* TASK GOAL *
Put every line of the entries below into a JSON list of strings, one string per line, skipping blank lines and omitting the pictures.

* RAW RECORDS *
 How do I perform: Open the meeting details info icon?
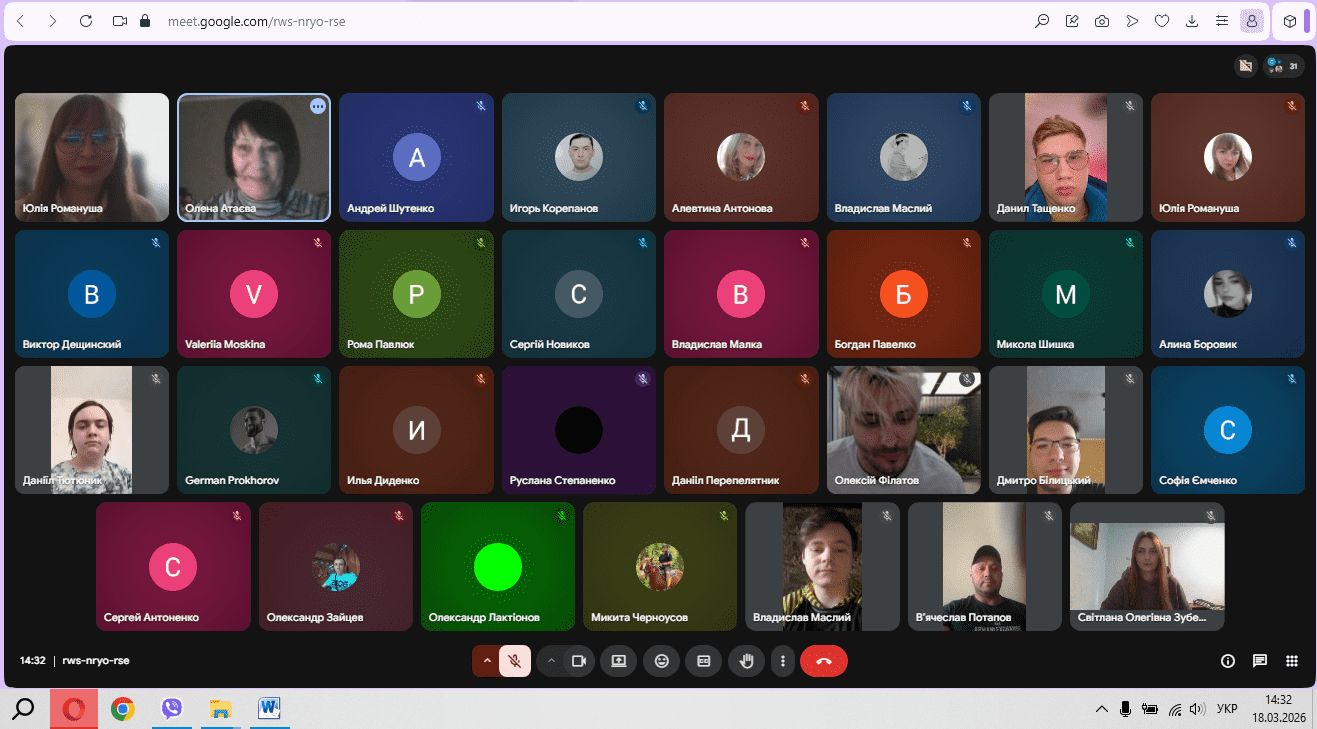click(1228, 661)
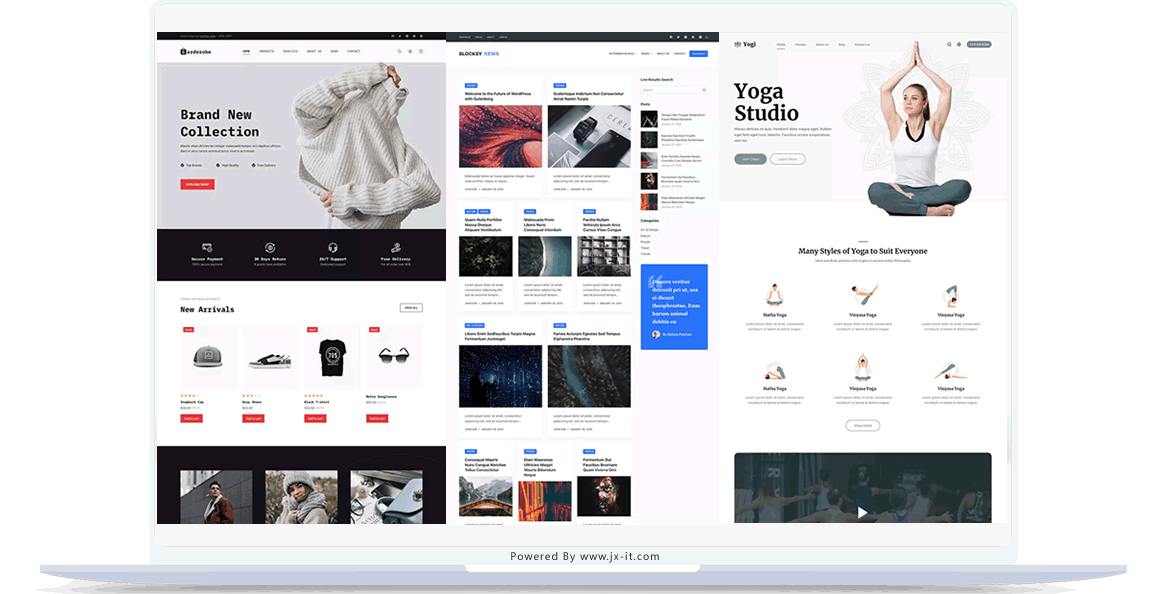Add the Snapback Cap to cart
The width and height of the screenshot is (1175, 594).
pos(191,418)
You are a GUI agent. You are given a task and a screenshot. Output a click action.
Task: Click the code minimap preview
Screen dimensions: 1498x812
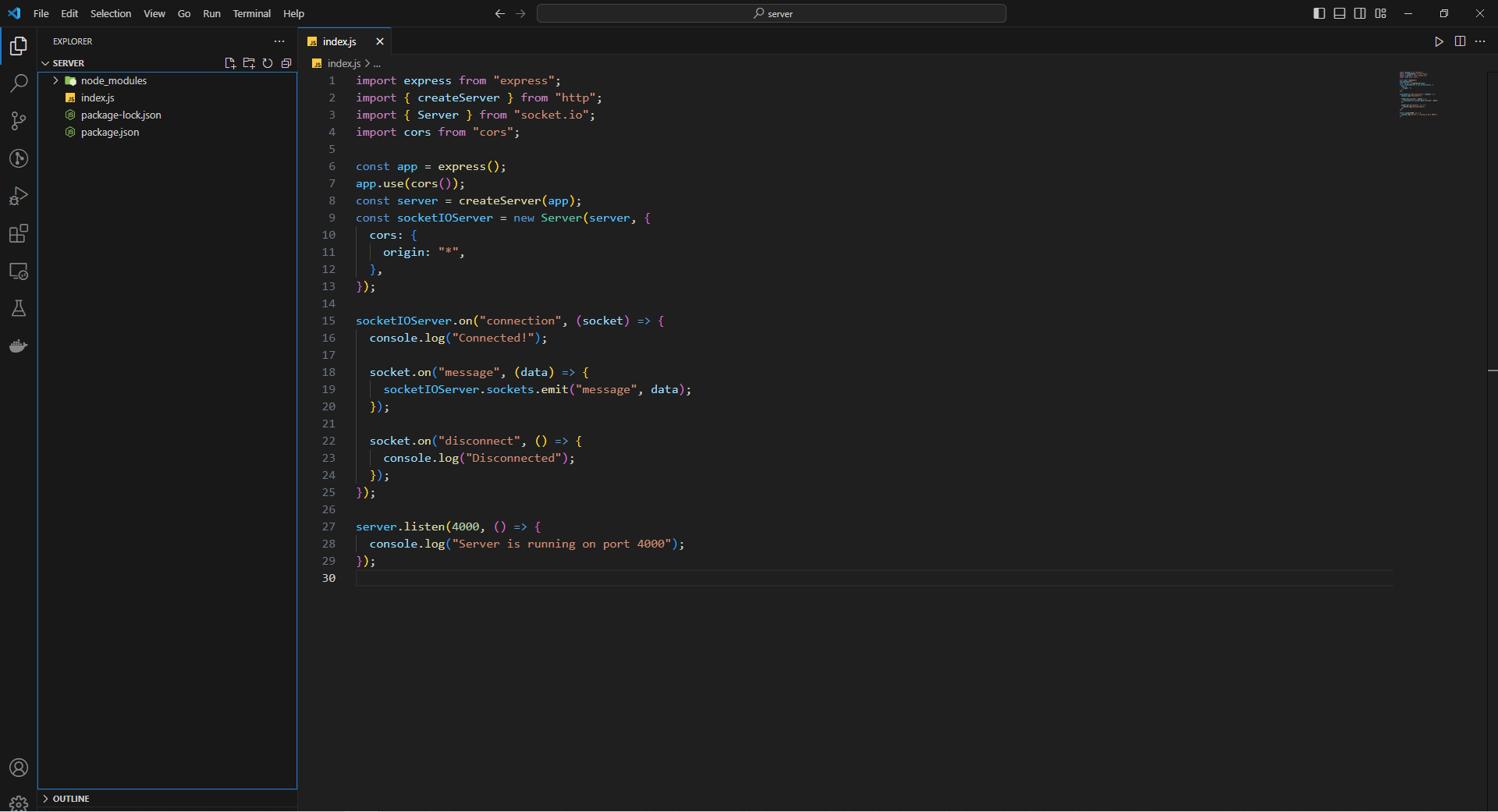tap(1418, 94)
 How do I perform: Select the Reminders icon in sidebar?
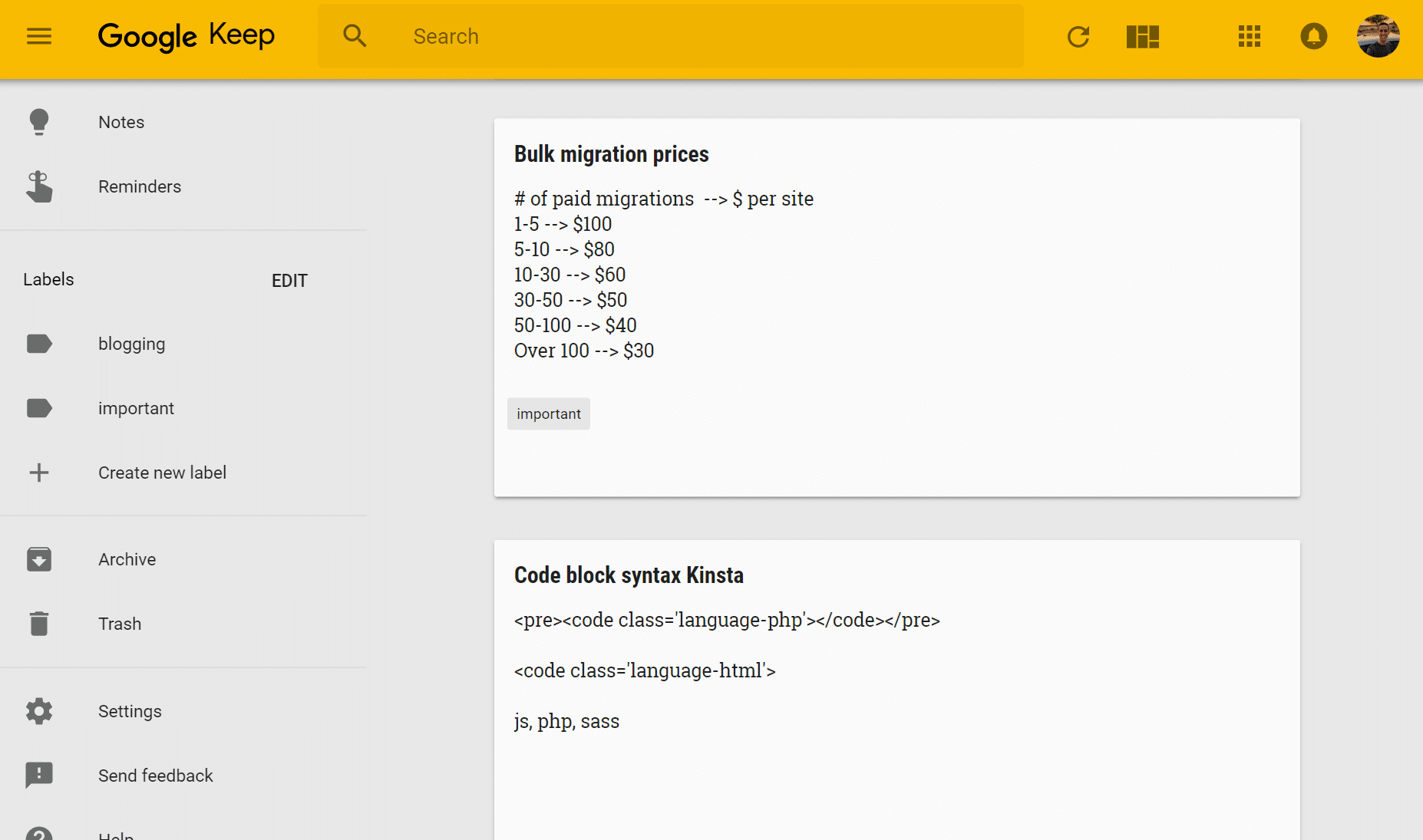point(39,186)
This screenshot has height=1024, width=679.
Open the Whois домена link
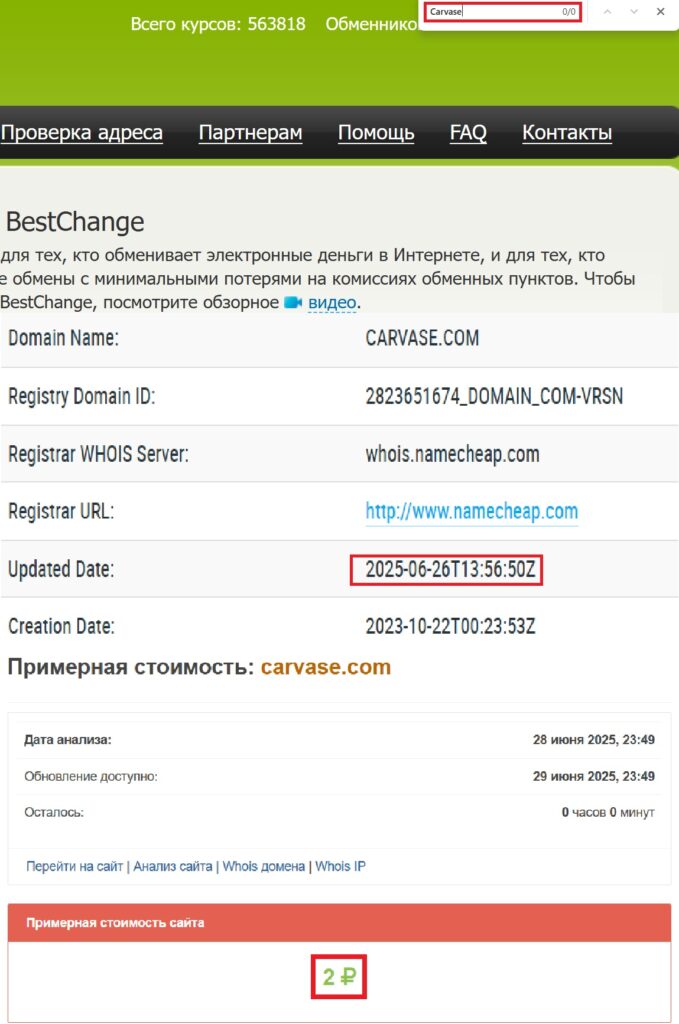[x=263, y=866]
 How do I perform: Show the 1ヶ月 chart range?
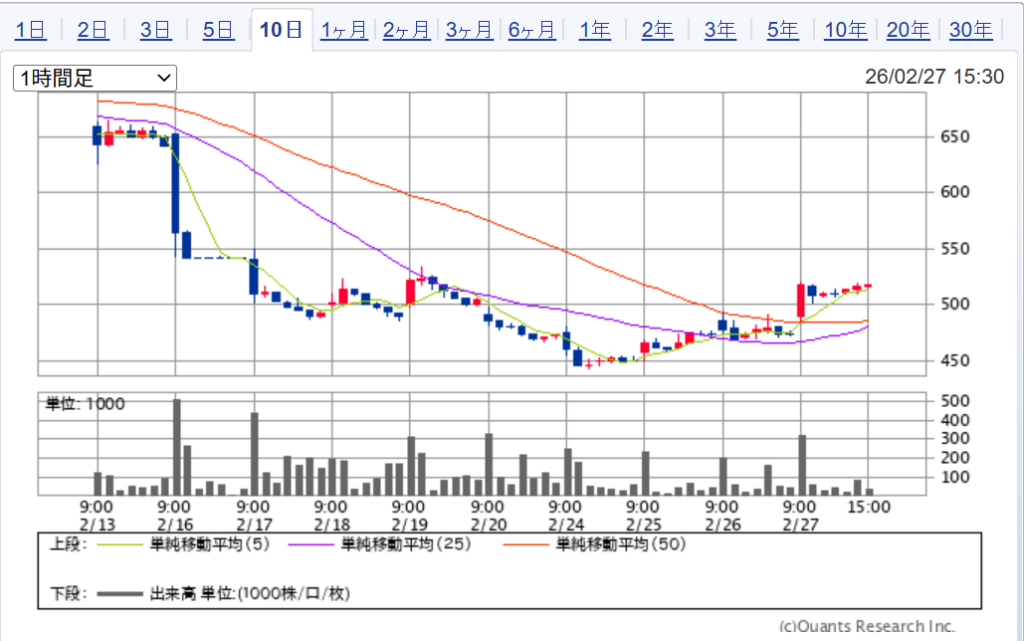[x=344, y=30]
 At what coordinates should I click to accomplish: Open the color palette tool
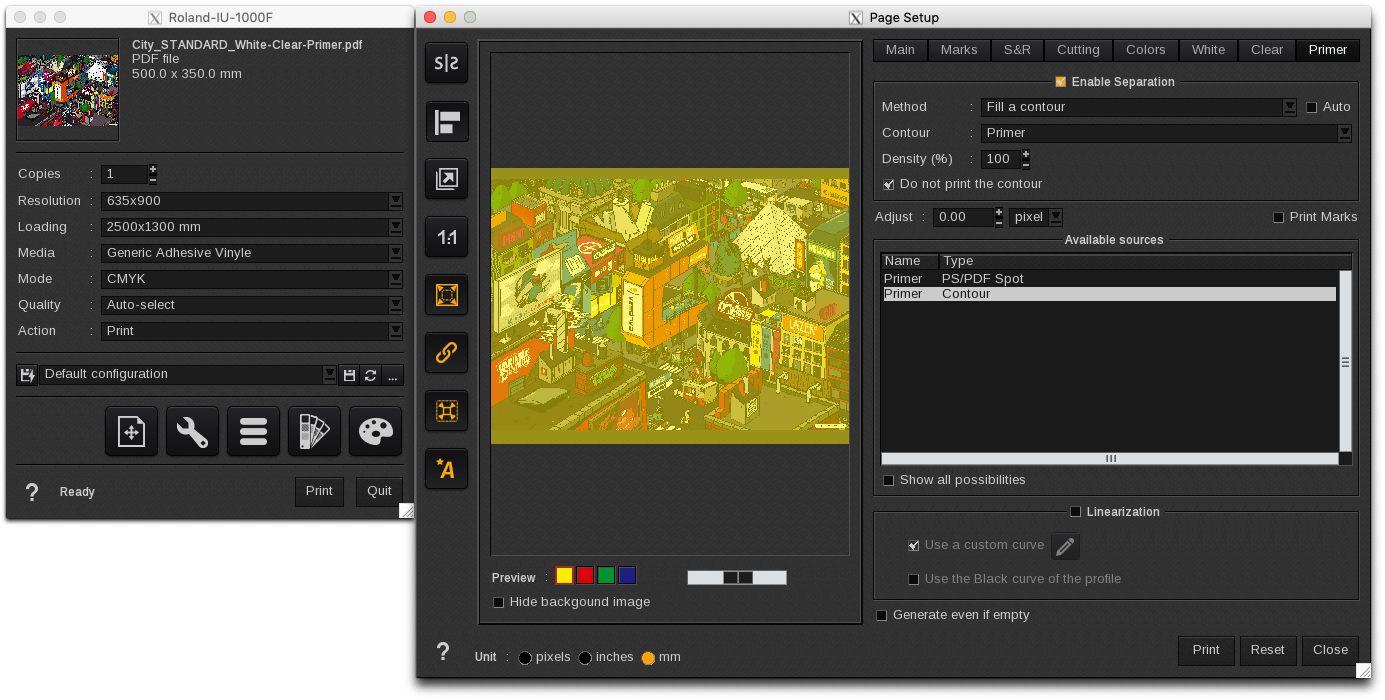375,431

* THE COMPLETED TASK *
[
  " How do I perform: Open the meeting details info icon?",
  "click(1228, 661)",
  "Add the Snapback Cap to cart",
  "The width and height of the screenshot is (1175, 594).",
  "pos(191,418)",
  "You are a GUI agent. You are given a task and a screenshot. Output a click action.",
  "Task: Click the code minimap preview",
  "Screen dimensions: 1498x812",
  "tap(1418, 94)",
  " How do I perform: Select the Reminders icon in sidebar?",
  "point(39,186)",
  "This screenshot has height=1024, width=679.",
  "Open the Whois домена link",
  "[x=263, y=866]",
  " How do I perform: Show the 1ヶ月 chart range?",
  "[x=344, y=30]",
  " At what coordinates should I click to accomplish: Open the color palette tool",
  "375,431"
]